Short problem:
Pull out every line of the rows below that contains the string "will". Match case exactly.

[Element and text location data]
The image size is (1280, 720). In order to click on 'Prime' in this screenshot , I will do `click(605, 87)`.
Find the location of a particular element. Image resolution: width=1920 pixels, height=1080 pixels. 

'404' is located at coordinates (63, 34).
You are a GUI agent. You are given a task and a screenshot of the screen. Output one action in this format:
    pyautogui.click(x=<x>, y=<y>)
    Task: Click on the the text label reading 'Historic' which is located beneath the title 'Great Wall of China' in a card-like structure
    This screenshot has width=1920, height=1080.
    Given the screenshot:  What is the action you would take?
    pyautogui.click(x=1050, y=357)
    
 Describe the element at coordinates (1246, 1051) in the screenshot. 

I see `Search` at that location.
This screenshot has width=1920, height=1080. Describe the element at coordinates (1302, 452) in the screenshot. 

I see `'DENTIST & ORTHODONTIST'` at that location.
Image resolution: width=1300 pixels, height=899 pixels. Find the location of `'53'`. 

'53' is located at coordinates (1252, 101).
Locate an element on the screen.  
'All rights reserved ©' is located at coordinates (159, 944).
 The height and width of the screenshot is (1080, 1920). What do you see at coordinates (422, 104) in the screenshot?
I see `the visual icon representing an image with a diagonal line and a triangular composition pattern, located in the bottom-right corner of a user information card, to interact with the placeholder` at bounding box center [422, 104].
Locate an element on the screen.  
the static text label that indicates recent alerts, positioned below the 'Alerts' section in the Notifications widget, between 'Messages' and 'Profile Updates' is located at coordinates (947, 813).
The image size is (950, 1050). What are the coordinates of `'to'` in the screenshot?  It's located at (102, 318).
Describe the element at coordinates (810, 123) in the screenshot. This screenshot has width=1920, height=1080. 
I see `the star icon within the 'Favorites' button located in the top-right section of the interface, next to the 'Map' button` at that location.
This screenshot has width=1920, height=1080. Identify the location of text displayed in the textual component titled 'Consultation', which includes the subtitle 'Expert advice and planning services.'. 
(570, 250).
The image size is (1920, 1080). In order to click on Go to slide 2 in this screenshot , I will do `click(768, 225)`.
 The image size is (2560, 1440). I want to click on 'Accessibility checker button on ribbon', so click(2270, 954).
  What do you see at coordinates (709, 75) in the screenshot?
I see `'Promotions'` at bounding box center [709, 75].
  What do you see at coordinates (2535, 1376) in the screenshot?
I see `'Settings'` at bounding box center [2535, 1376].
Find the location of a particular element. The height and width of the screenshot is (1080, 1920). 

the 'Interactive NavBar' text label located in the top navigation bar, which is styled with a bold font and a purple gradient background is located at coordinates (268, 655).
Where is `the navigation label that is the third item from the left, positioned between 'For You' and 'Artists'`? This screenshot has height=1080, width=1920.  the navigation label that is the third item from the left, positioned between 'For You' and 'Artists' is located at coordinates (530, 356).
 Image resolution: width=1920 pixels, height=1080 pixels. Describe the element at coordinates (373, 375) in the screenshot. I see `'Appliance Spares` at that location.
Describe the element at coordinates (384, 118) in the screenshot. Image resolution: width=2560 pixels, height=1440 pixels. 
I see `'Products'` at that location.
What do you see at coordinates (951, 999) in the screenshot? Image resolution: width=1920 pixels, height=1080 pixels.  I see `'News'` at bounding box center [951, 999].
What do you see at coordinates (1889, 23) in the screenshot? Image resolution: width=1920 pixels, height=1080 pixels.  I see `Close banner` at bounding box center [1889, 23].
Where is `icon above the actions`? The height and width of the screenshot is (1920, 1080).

Solution to this problem:
The image size is (1280, 720). In order to click on 'Prime' in this screenshot , I will do `click(605, 87)`.
The image size is (1920, 1080). In order to click on Go to slide 2 in this screenshot , I will do `click(768, 225)`.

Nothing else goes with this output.